We All Have a Calling: The Fifth Sunday after the Epiphany

Sunday, February 10, 2019:
Isaiah 6:1-8
1 Corinthians 15:1-11
Luke 5:1-11

“Woe is me! I am lost, for I am a man of unclean lips, and I live among a people of unclean lips…”
“Last of all, as to one untimely born, the risen Christ appeared also to me. For I am the least of the apostles, unfit to be called an apostle, because I persecuted the church of God.”
“Go away from me, Lord, for I am a sinful man!”

From a fishing boat sitting by the coast of a lake to nothing short of the throne of God, all three of those very different readings share common themes and elements. But it’s not just that confession of unworthiness I highlighted just now. All three of them are ‘call’ stories. A call motif is a key element of most of the basic plot types in our storytelling traditions. Someone is called out of obscurity, or out of an oppressive situation, and a mysterious figure, or ancient prophecy, or angelic being tells them that they’ve been chosen to bring about change, and will restore order to the universe. (Mary experiences such a call at the beginning of Luke’s Gospel.)

But this experience of being called isn’t limited to comic books or fantasy novels. It’s not just for obvious heroes. In our everyday world we use words that often have something to do with being called: “purpose,” “passion,” and “destiny” come to mind. Or another big one is “vocation.”

But ‘vocation’ as it’s used most commonly has been relegated to the ‘religious’ pile. It comes up most frequently when talking about a religious vocation: someone who feels a calling to life in the church — typically as a clergyperson or someone who lives as part of a religious order. People of a ‘different order.’

‘Vocation’ might get extended periodically to some other groups. As I thought about it, I came up with: teachers; people who work in healthcare and social work; artists, musicians, and actors; and those who serve in the military. There’s often a mystique around these folks; this list is still somewhat exclusive. Limited to helping professions, and those who are a bit eccentric: poets, painters, and so on. Like Meryl Streep has a vocation to acting; but the cast of Grey’s Anatomy do not. Or, Bob Dylan has a vocation. But Bryan Adams… I wouldn’t use the word “vocation.” (Nothing against him or his brand of pop songwriting, but still, at least me, I wouldn’t jump to using “vocation” terminology.)
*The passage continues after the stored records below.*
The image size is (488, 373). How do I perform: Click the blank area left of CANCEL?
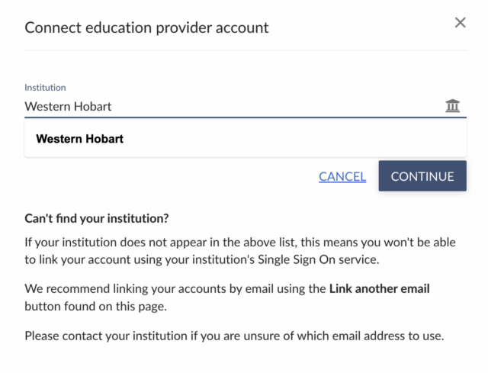[168, 176]
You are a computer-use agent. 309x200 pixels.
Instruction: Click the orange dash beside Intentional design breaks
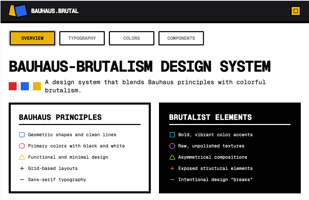[172, 179]
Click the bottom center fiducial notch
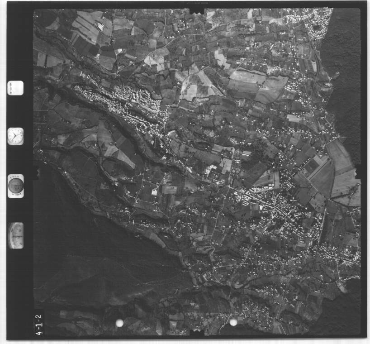This screenshot has height=344, width=370. tap(196, 332)
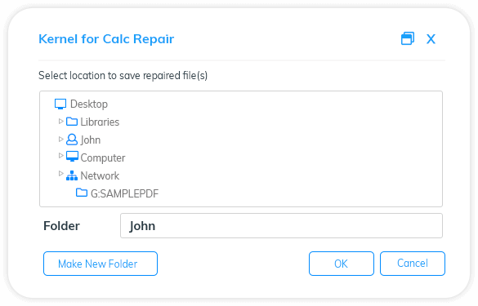The image size is (478, 306).
Task: Select the Desktop label in the tree
Action: (x=89, y=104)
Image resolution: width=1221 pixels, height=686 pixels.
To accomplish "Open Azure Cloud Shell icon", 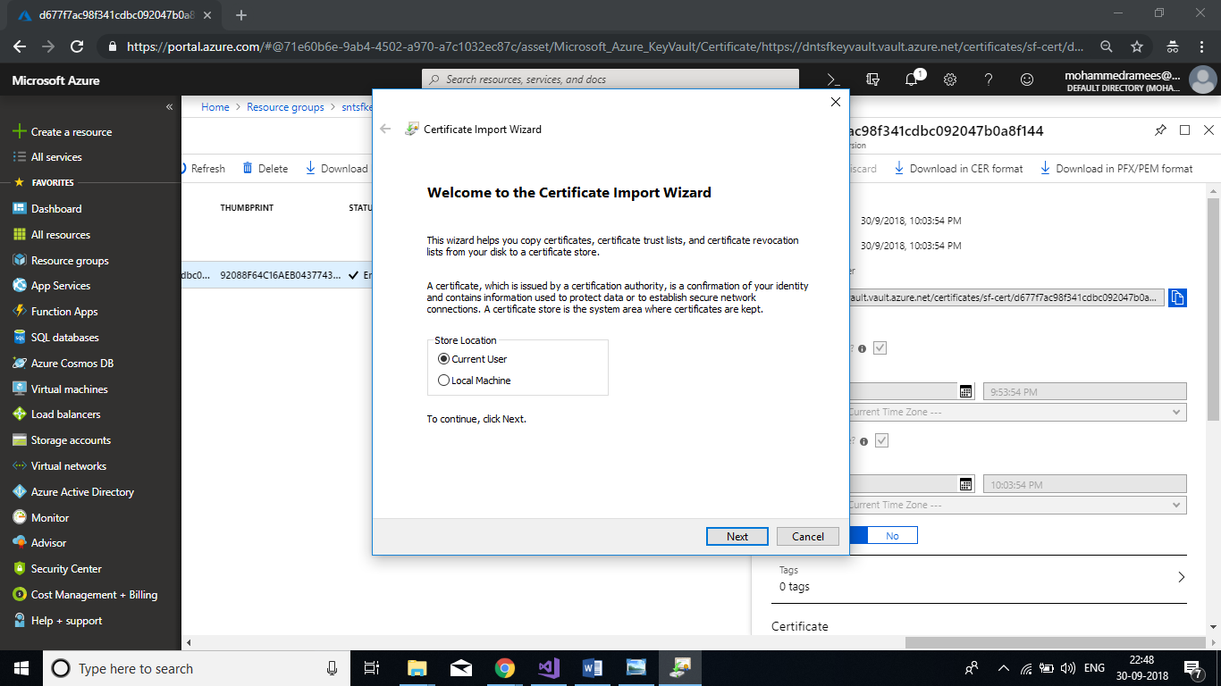I will 833,79.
But there’s another understanding of vocation. We see it in the names of schools. Here in town, the high school we refer to as “KCI” is actually “KWCVI:” Kitchener-Waterloo Collegiate and Vocational School. And vocational school traditionally means having to do with trades, and technical skills, and practical things. So in this understanding, practicing a trade is a vocation. Being a plumber; a carpenter; a mechanic. I wonder, then, if it’s a vocation if it’s something that defines you. Something that you’re called upon to exercise, even when you’re ‘off duty.’ Like a plumber gets home from work at 5 or 6 o’clock on a Friday night. But if this plumber discovers that their neighbour has a flood in their bathroom, they’re going to help out (though maybe at time and a half). Is that what makes it a vocation?

So I’ll admit that I might not know decisively what makes a vocation. Or at least how it’s defined by society. But even if it remains a question mark, there’s something that’s truly troubling. That in the three readings we heard the issue is that people are given a vocation and feel unworthy. But the issue today doesn’t seem to be so much about people feeling unworthy, but rather, that fewer people seem to be hearing the call to begin with. At least not as clearly as Isaiah, and Paul, and Peter. (It’s telling that we sometimes hear church bodies setting aside a time for prayer and/or fasting, for an increase in vocations.)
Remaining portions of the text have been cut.